Research aims to reduce home fire damage
A lifetime of fire safety research really hit home for Steve Cramer early one morning in spring 1992.
At about 4 a.m., the UW–Madison civil and environmental engineering professor woke to the smell of smoke: a small appliance in his children’s bedroom was on fire. While flames burned inches from his baby’s crib, Cramer rushed his pajama-clad family to safety. Taking steps three at a time, he bounded back to the bedroom and extinguished the fire before it engulfed the room.
“You get a different technical perspective when it happens to you,” he says. “It was really a jolt.”
The experience makes Cramer even more passionate when it comes to fire safety research.
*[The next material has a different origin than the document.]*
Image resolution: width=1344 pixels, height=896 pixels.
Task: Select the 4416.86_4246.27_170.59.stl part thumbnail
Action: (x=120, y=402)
With the help of a National Science Foundation grant, Cramer recently embarked on a two-year project aimed at reducing the estimated 4,000 deaths, 17,000 injuries and $6 billion in property damage caused each year by fires in residential construction.
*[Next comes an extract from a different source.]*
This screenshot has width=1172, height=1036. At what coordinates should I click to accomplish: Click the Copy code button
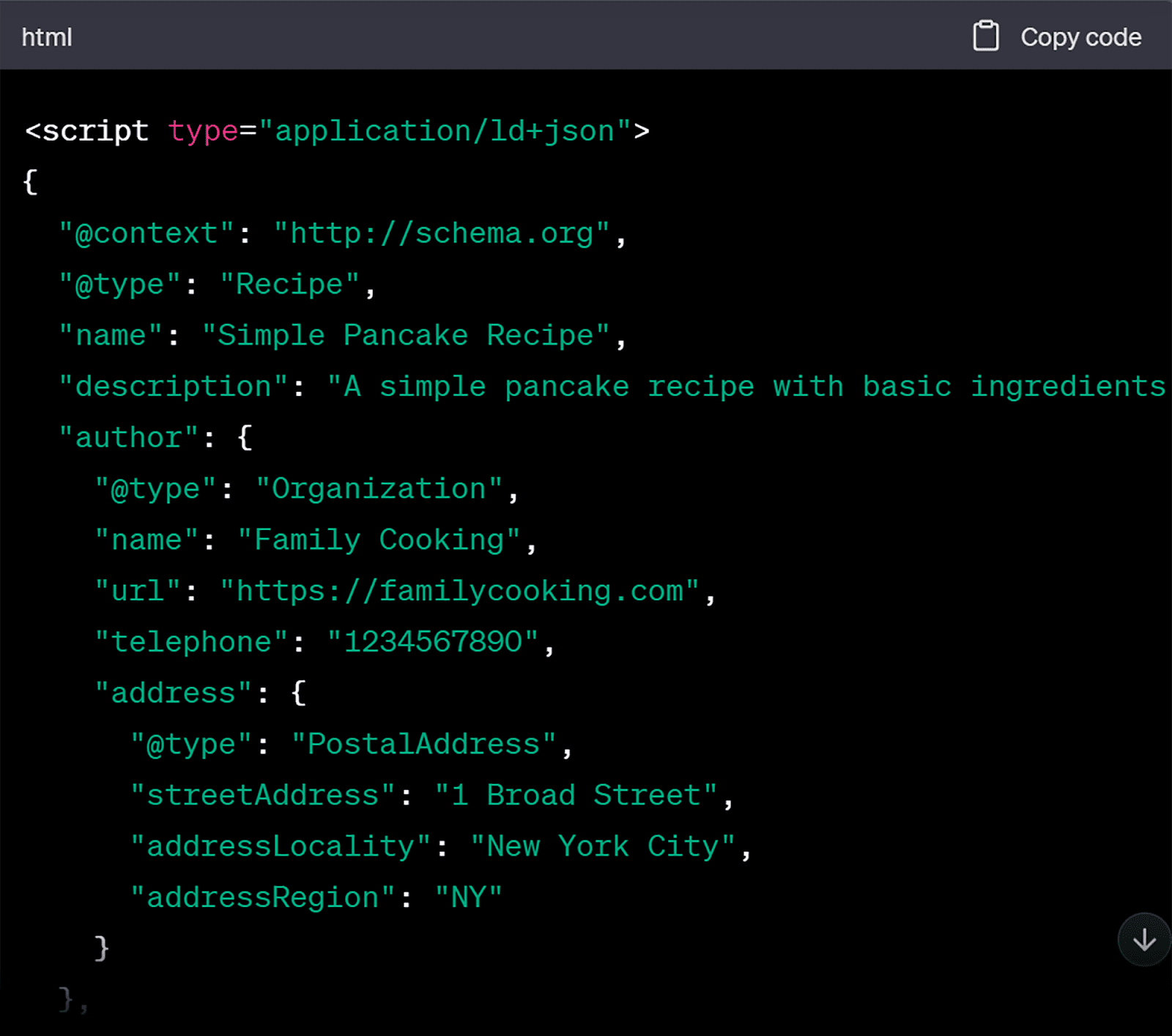[x=1080, y=36]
The project will develop guidelines for improving fire-resistant construction using gypsum drywall, a fire-resistant material routinely used in frame construction like homes and smaller commercial buildings.
The pile of local newspapers on Cramer’s desk illustrates the need for research: each paper details a fire during the first month of this year.
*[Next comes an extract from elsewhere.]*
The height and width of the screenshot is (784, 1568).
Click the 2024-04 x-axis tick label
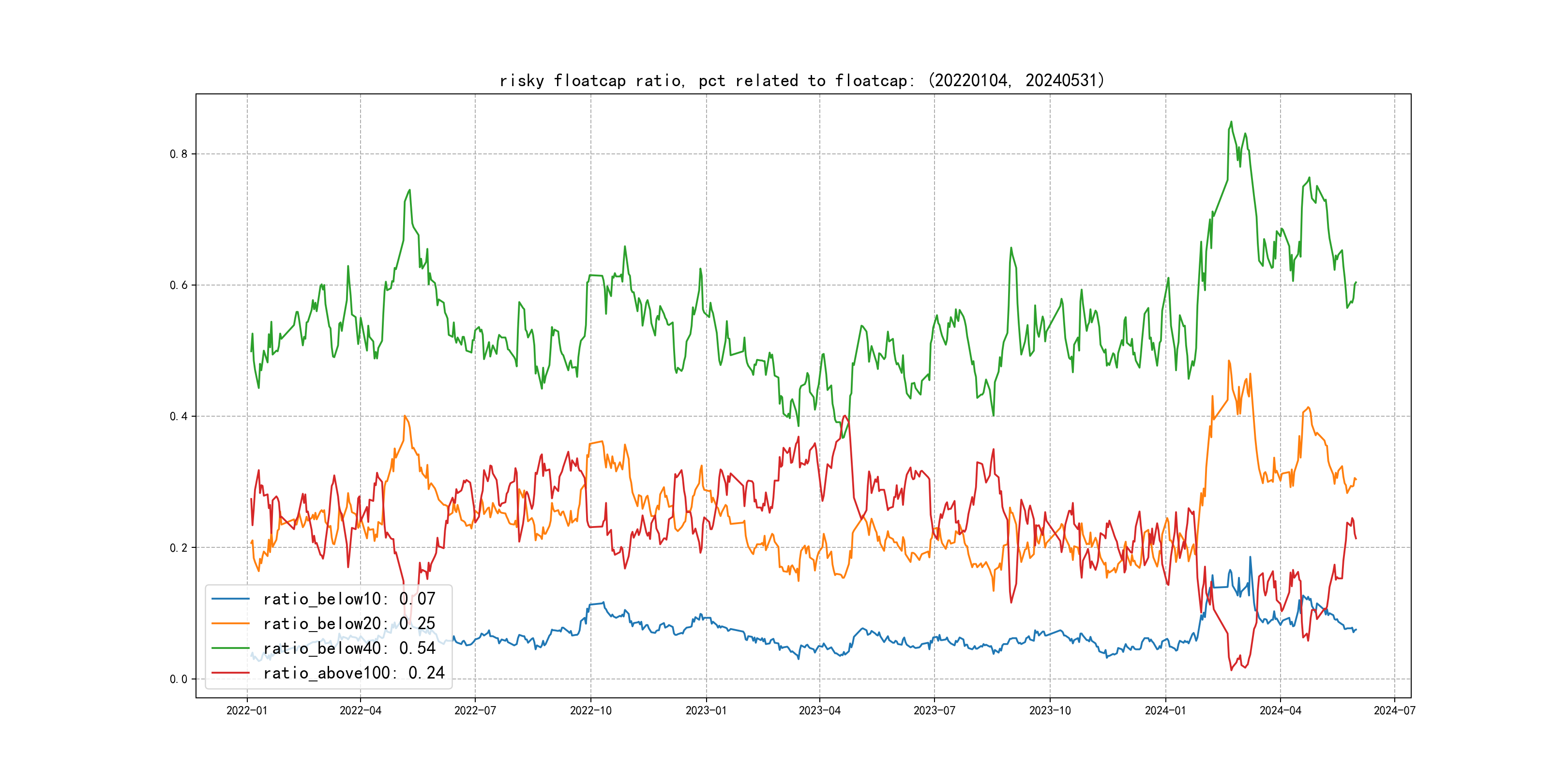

“Maybe you read the paper every day and these things slip by,” says Cramer. “While we didn’t lose any lives in these fires, there was a vast amount of property and home damage. We’re not prepared to tolerate massive losses in one event like an earthquake, but we’ve come to accept similarly extraordinary losses from small fires that occur day after day.
“Fires don’t have quite the attention in building-construction research that earthquakes do, but these headlines suggest that maybe they should. I would propose that they should.”
Cramer’s efforts to reduce fire damage focus on the chemical properties of gypsum drywall. When gypsum heats up, it chemically releases moisture, and the energy created by the fire’s heat drives that moisture to the surface. This process delays the effects of the fire, protecting the wood or steel frames in the walls, roof and floor.
Standard fire tests used to approve construction techniques show that building supporting elements fail quickly once gypsum drywall falls from the area it’s supposed to be protecting.
“When the gypsum comes down, it’s all over,” says Cramer. “Finding a way to keep the gypsum attached to walls and ceilings longer would provide an important delay in the destruction caused by a fire.
“We’re not talking about something exotic like a new building design or adding such a vast expense to construction that people aren’t willing to pay,” Cramer says. “We’re talking about something that may cost little or nothing, but might give a few precious minutes in a fire.”
Cramer began his research by searching for information on the physical properties of gypsum, but no one — not even the gypsum drywall manufacturers — could supply the basic engineering data he needed. It simply didn’t exist. Without it, it would be impossible to design a longer-lasting attachment method.
With the help of graduate students and a couple state-of-the-art testing machines, Cramer is running tests to find the data they need to move forward. Then Cramer expects he will be able to identify a way to hold the gypsum board in place longer, increasing the life of the wood frames.
The team will use a four-foot by five-foot furnace to conduct scaled-down floor/ceiling assembly tests that show which connecting methods work best. During these tests, the team will closely monitor temperatures on both sides of the gypsum and near connection points. Indicators will show when and where the gypsum detaches from the frames.
Cramer anticipates several results in this project. First, the research will allow him to develop a database of basic gypsum board properties for fire-endurance design. Then he’ll identify causes of failure for the fire resistant gypsum and create a model to predict the life of the drywall during a fire.
Also important is his goal of providing more information about fire and fire safety: “There are a lot of misconceptions — even in the building industry — about wood and how it burns. Most people believe that wood material readily burns. Wood material doesn’t immediately and readily burn.”
More precisely, the gasses given off by wood burn only after chemical reactions occur at a high temperature.
“My own experience with a home fire gives me a more personal perspective on the technical problem,” says Cramer. “Fires tend to be very emotional, dramatic events that have a big impact on people’s lives. It’s not often that an engineer has firsthand experience with the bigger picture.”